Given that, it does make more sense that this was only on the level of a thought experiment, because it’s those kinds of thought experiments that are at the heart of AI safety research that I’ve watched a bunch of YouTube videos about.

A sufficiently advanced thought experiment is indistinguishable from a simulation, and a sufficiently advanced simulation is indistinguishable from the real thing. The AIs are now so advanced that they’re capable of running on our wetware, pretending to be mere thought experiment.

The worst part is this isn’t even the most embarrassing AI-related news story this week.

Not only do people work the same sort of way, we often celebrate it. Think James Kirk and the Kobayashi Maru test.

I, for one, welcome our new drone overlords.
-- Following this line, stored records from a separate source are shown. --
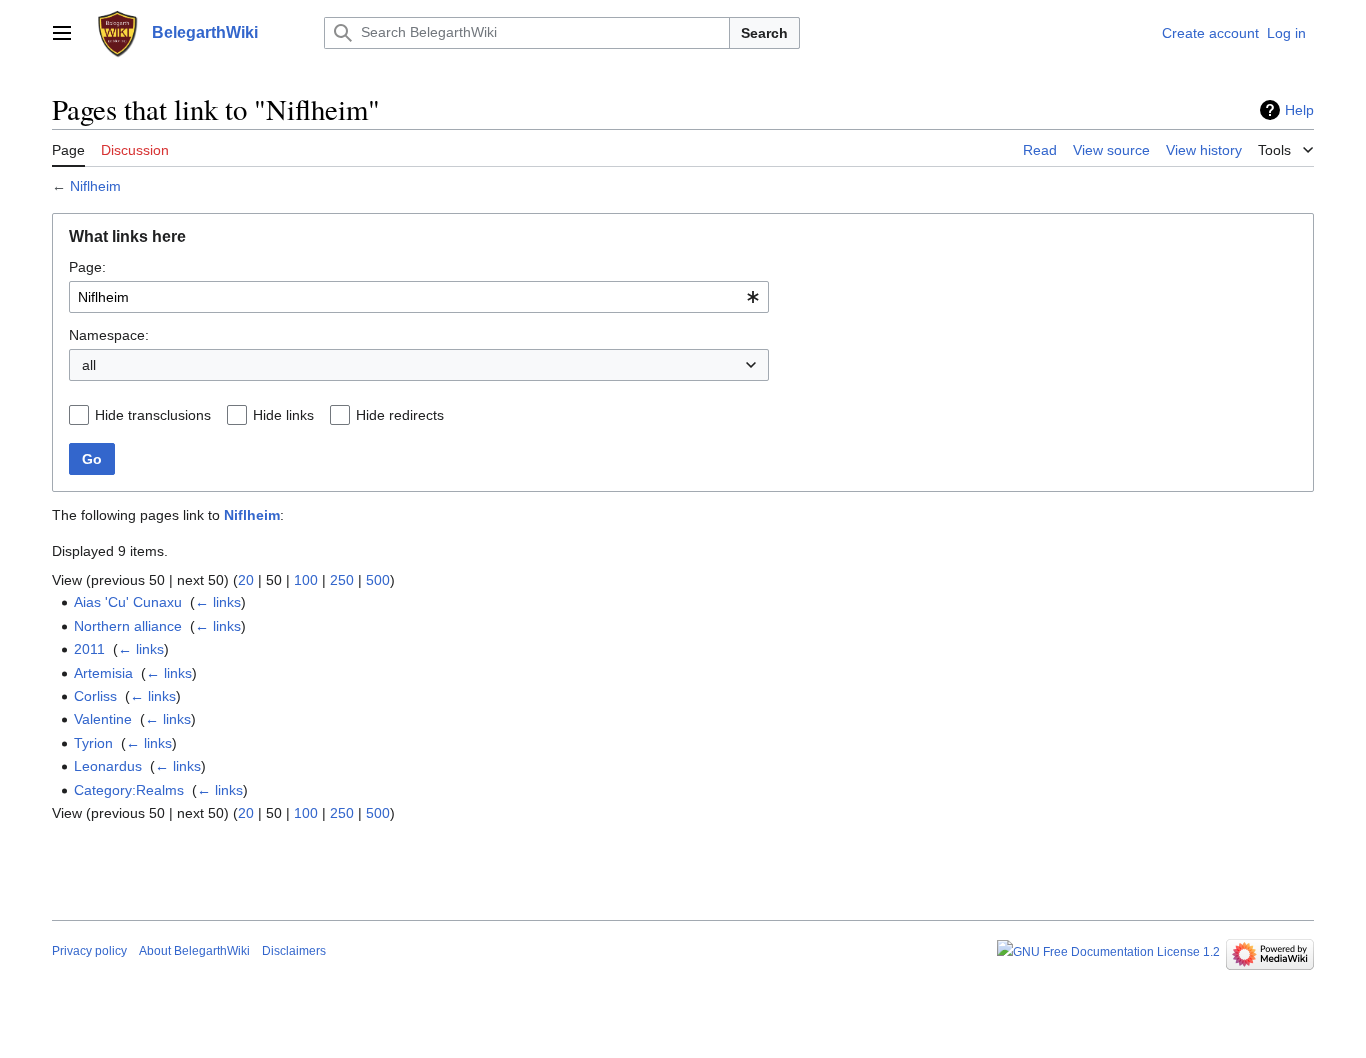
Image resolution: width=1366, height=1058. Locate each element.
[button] (62, 33)
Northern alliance (128, 626)
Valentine (103, 719)
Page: (87, 267)
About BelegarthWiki (194, 951)
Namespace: (109, 335)
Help (1299, 110)
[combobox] (419, 297)
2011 (89, 649)
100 (306, 580)
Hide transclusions (153, 415)
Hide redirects (400, 415)
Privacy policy (89, 951)
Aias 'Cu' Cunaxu (128, 602)
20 (246, 580)
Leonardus (108, 766)
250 (342, 580)
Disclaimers (294, 951)
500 (378, 580)
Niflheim (95, 186)
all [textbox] (89, 365)
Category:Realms (129, 790)
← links (218, 602)
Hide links (283, 415)
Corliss (95, 696)
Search (764, 33)
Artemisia (103, 673)
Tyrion (93, 743)
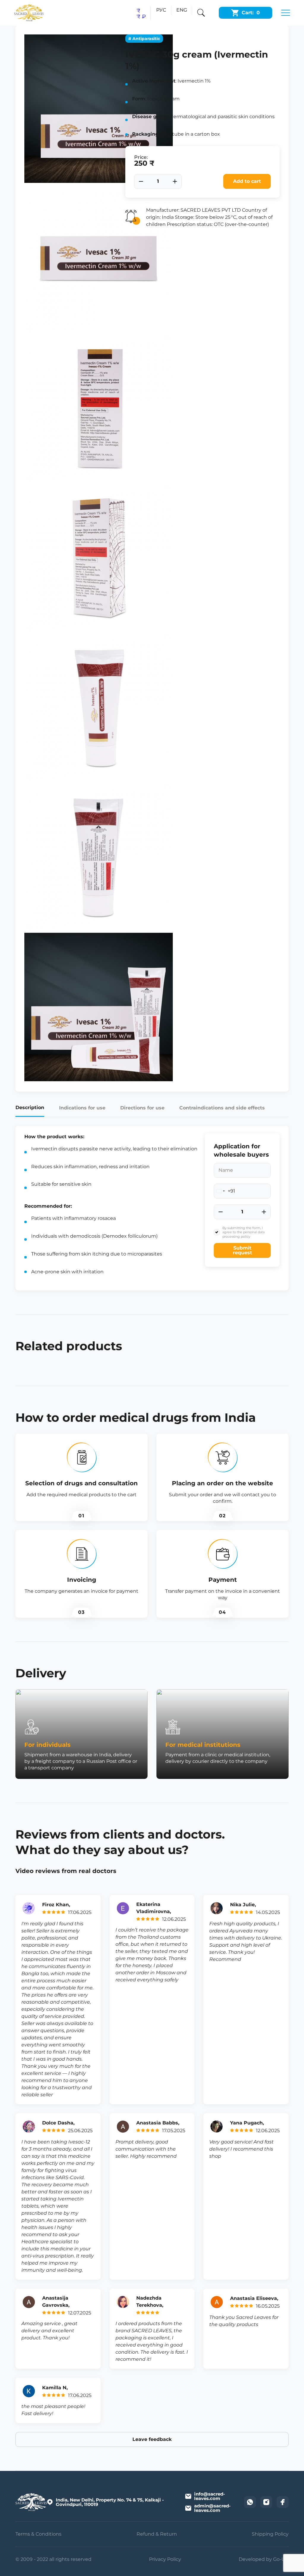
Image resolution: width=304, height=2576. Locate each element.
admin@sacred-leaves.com (212, 2508)
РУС (161, 10)
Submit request (242, 1250)
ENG (181, 10)
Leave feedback (152, 2439)
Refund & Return (157, 2534)
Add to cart (247, 181)
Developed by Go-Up (264, 2559)
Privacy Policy (165, 2559)
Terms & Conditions (38, 2534)
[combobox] (224, 1191)
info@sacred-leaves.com (209, 2496)
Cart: (251, 12)
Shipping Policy (270, 2534)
…of course, the actual funniest thing to happen out of this non-incident was this exchange:

Movie idea: points are awarded to drone ai by operator for destroying proper targets, and ai goal is to accumulate points. Dependent on the operator to achieve its goal, it is non- hostile towards him- and instead through trial and error develops a flirtatious personality that tries to seduce him.

Human or AI, trying to game the system is universal.

So basically Doki Doki Literature Club with drones?

Indeed - and misalignment of objectives, plus emergent self-preservation, deception and hiding of motives have already been observed in real-world experimentation with AI algorithms.